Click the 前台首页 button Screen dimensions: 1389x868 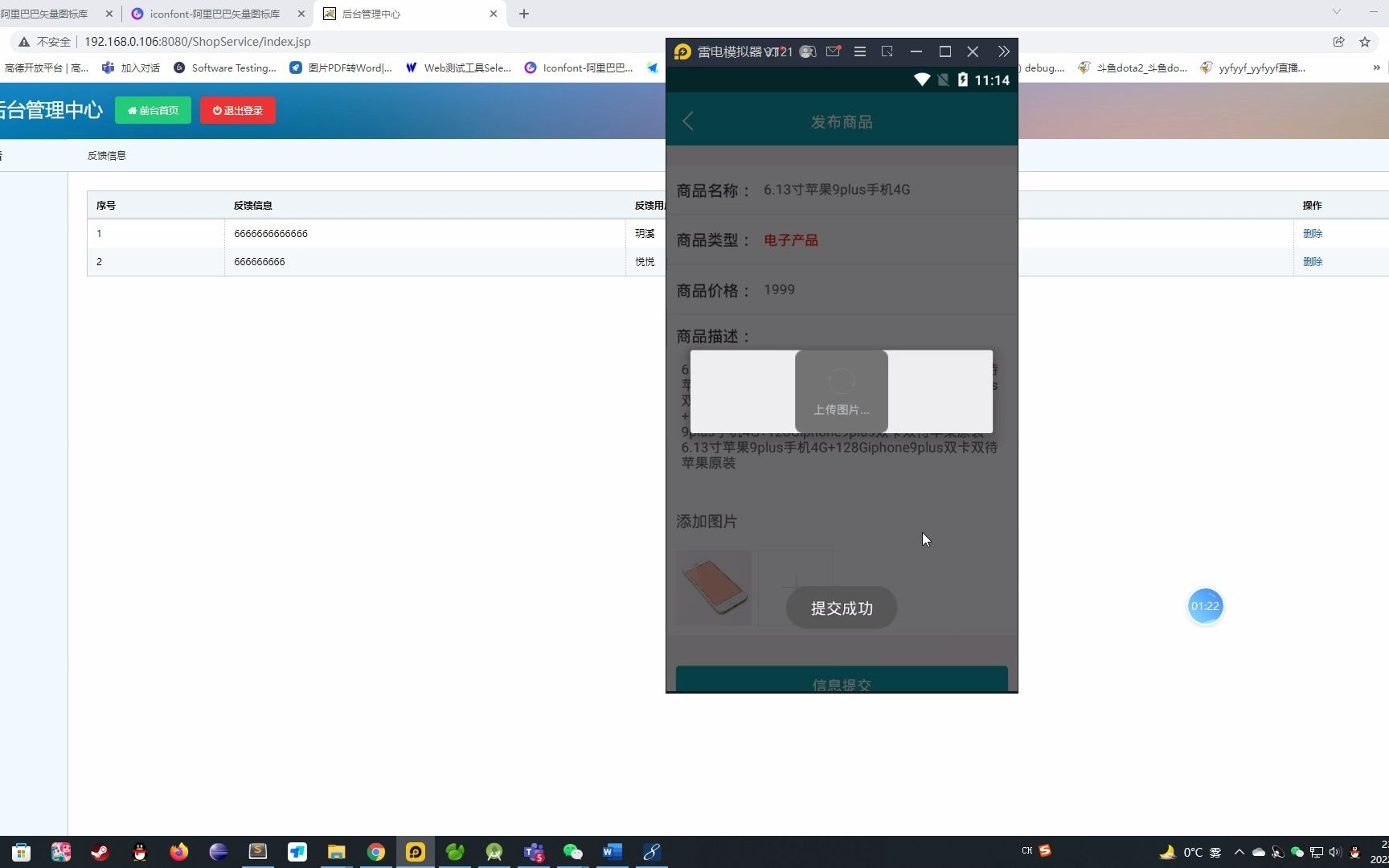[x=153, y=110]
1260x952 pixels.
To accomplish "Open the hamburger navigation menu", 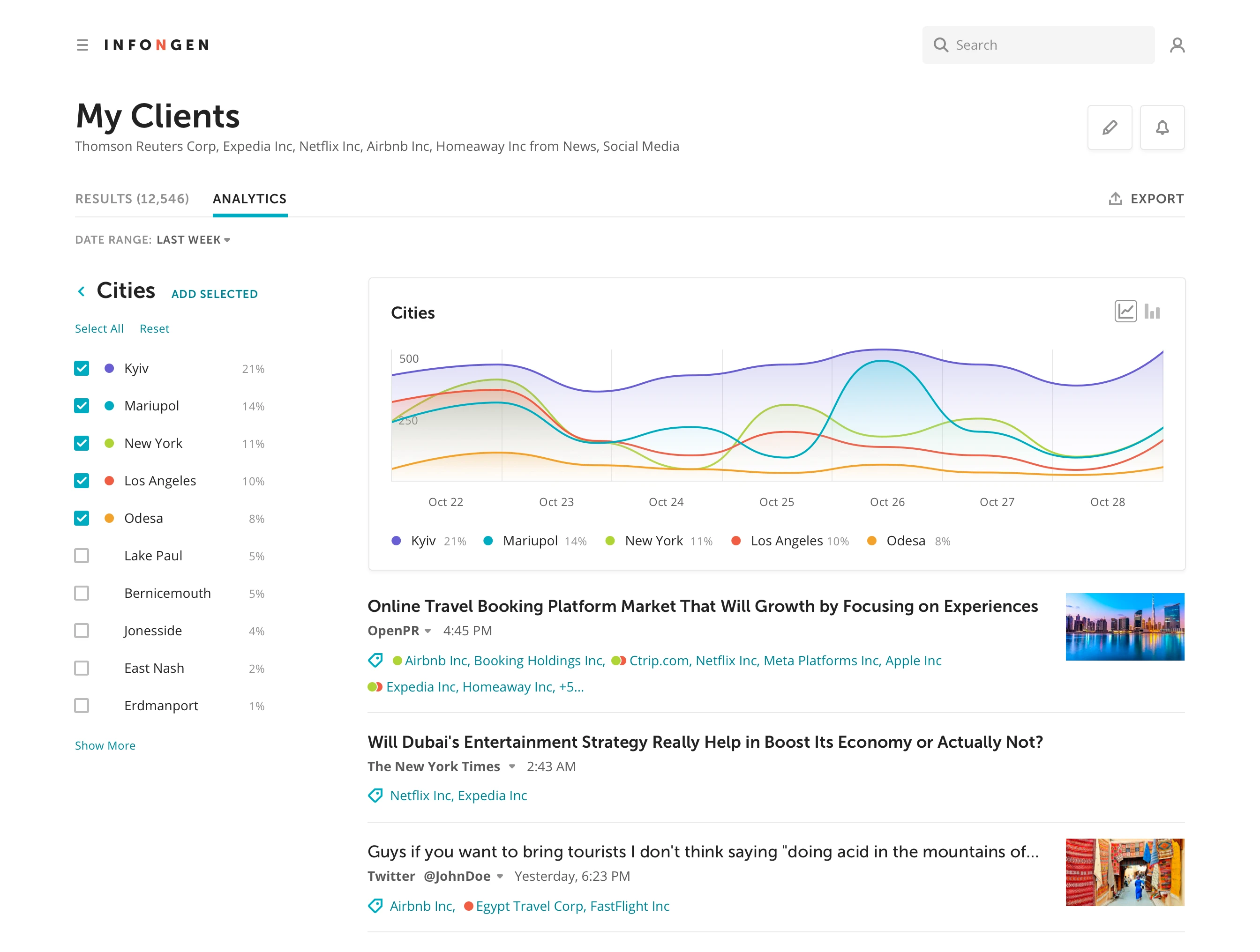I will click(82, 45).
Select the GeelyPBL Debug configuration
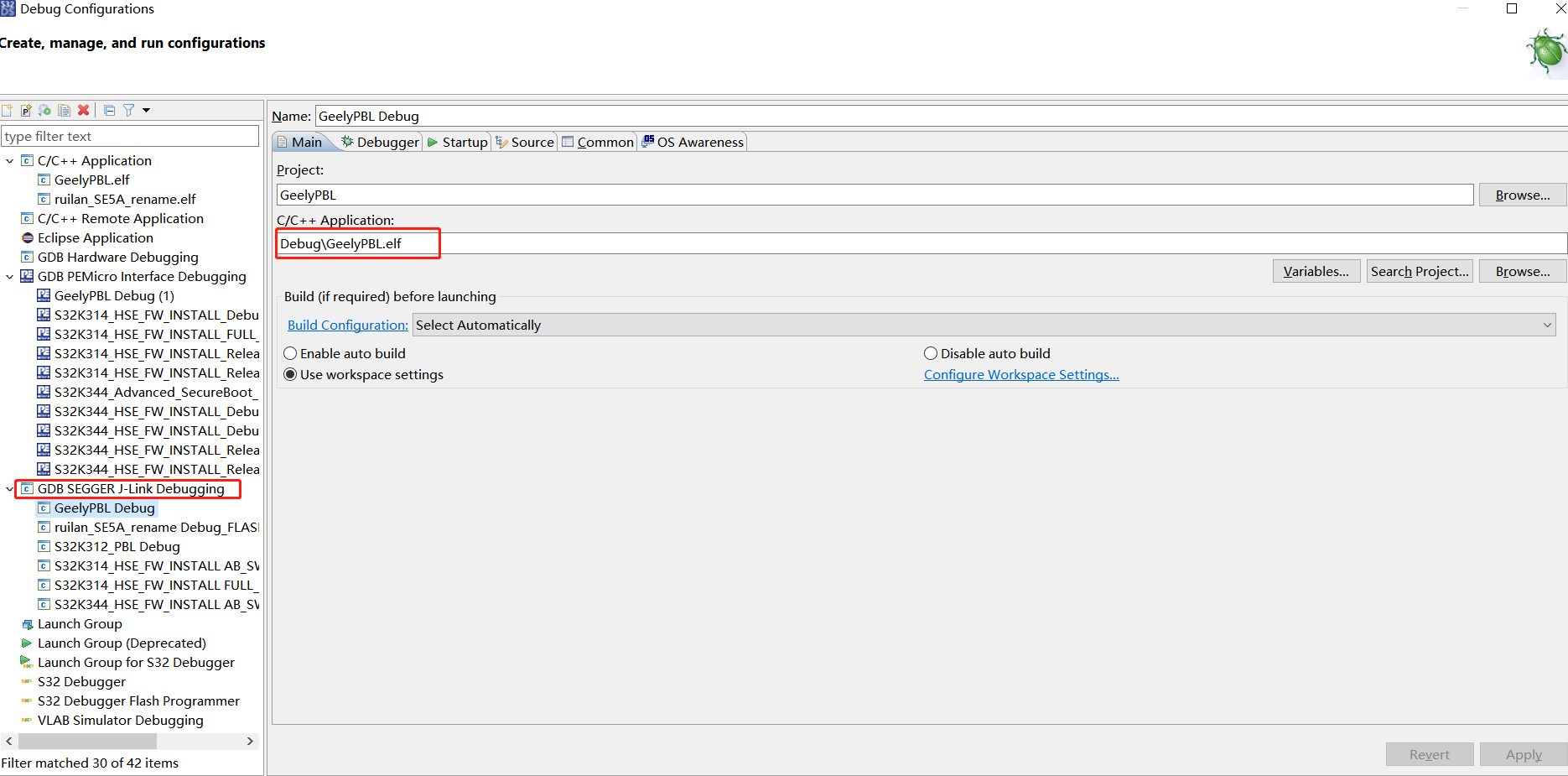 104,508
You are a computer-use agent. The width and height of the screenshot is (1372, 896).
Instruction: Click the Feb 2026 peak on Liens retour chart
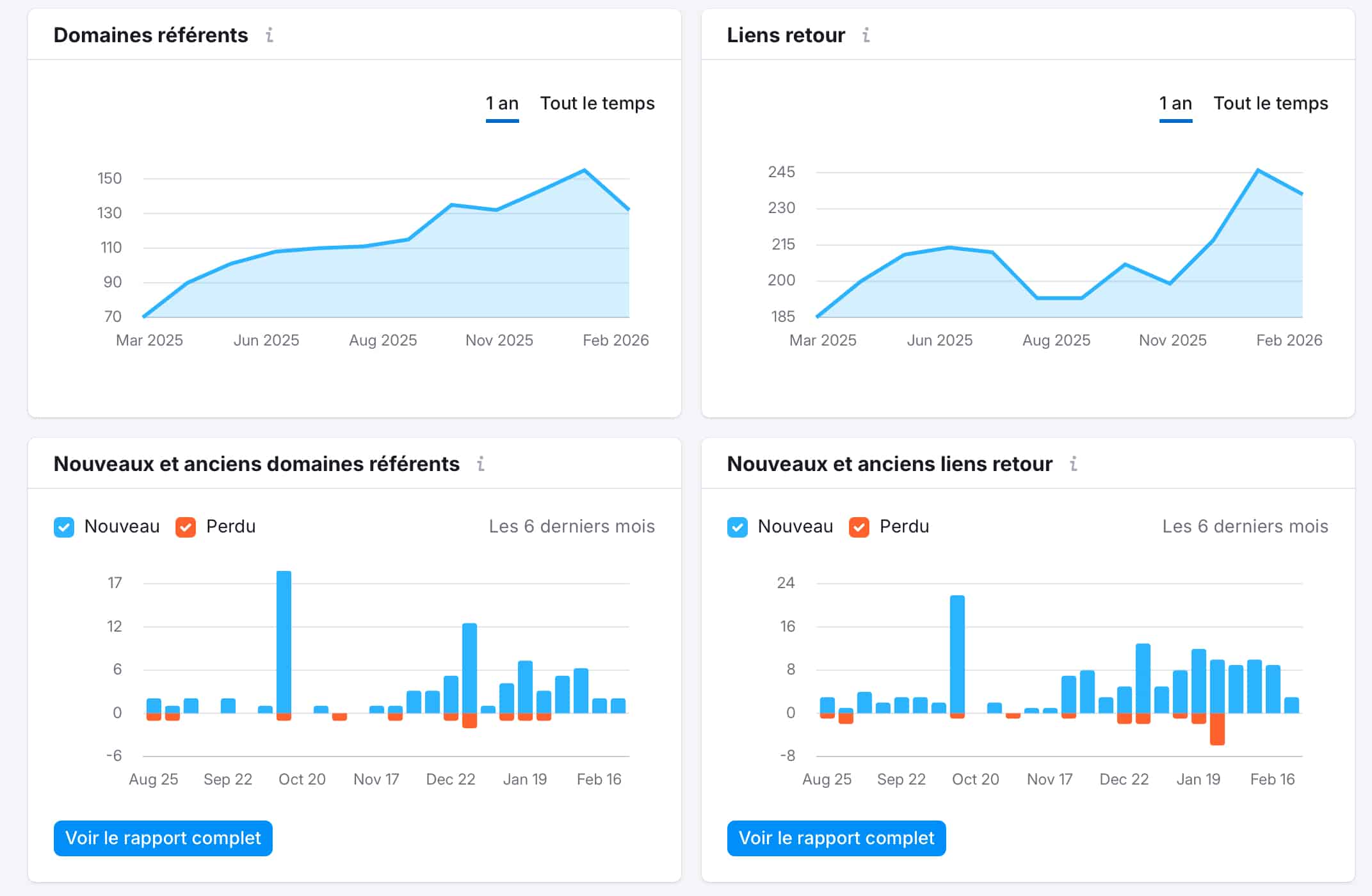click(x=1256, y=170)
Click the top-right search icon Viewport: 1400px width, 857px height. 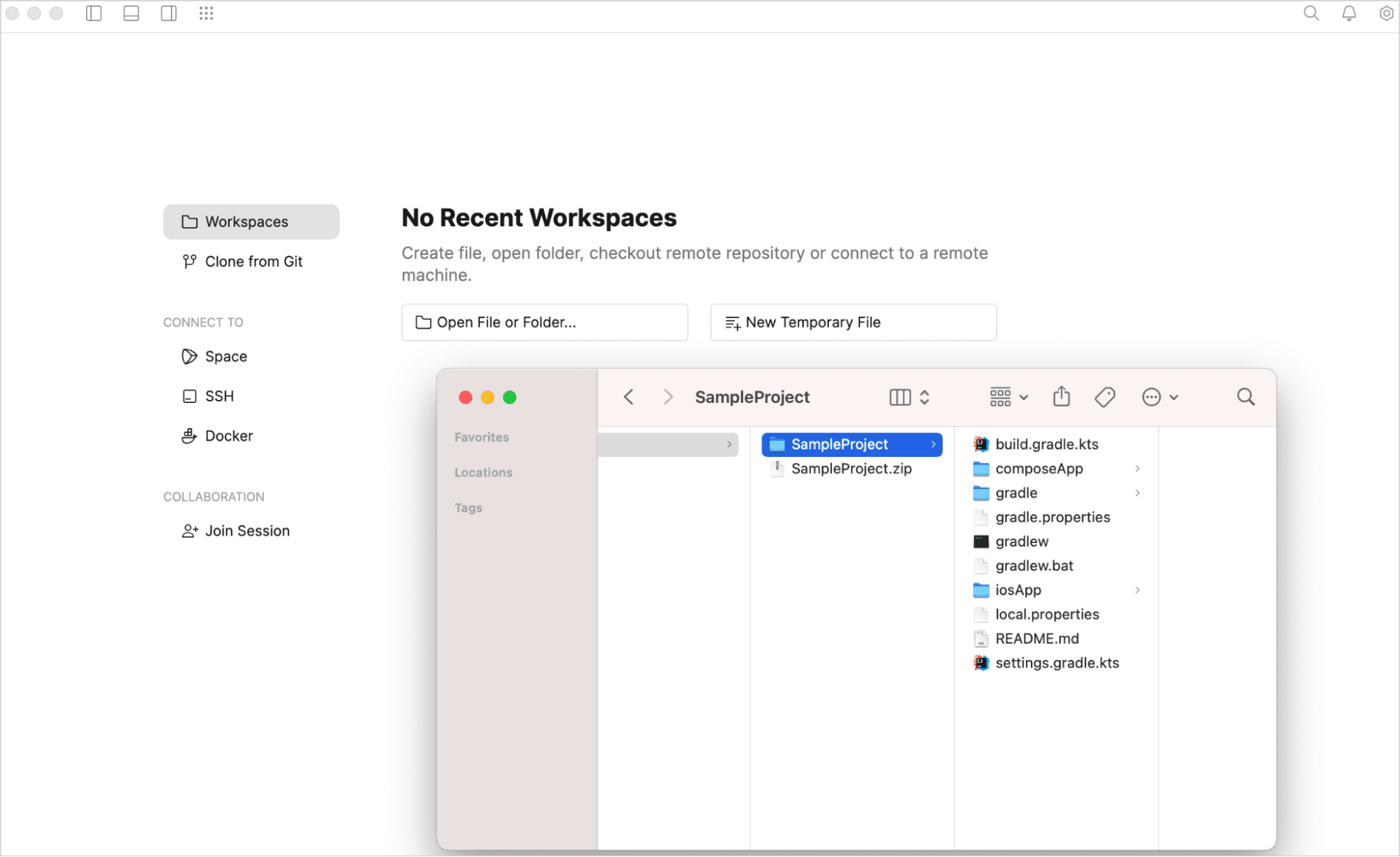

☆ ☆ ☆ ☆

■ Task requirements:
Reproduce precisely the lines of the listing above, from the line containing "Select the GeelyPBL Debug configuration" to the last line, both ends included. Pictures are to be omitted.

■ Exercise solution:
Select the GeelyPBL Debug configuration
 104,508
You are a computer-use agent. The width and height of the screenshot is (1372, 896).
Instruction: Click the Feb 2026 peak on Liens retour chart
click(x=1256, y=170)
Click the top-right search icon Viewport: 1400px width, 857px height. 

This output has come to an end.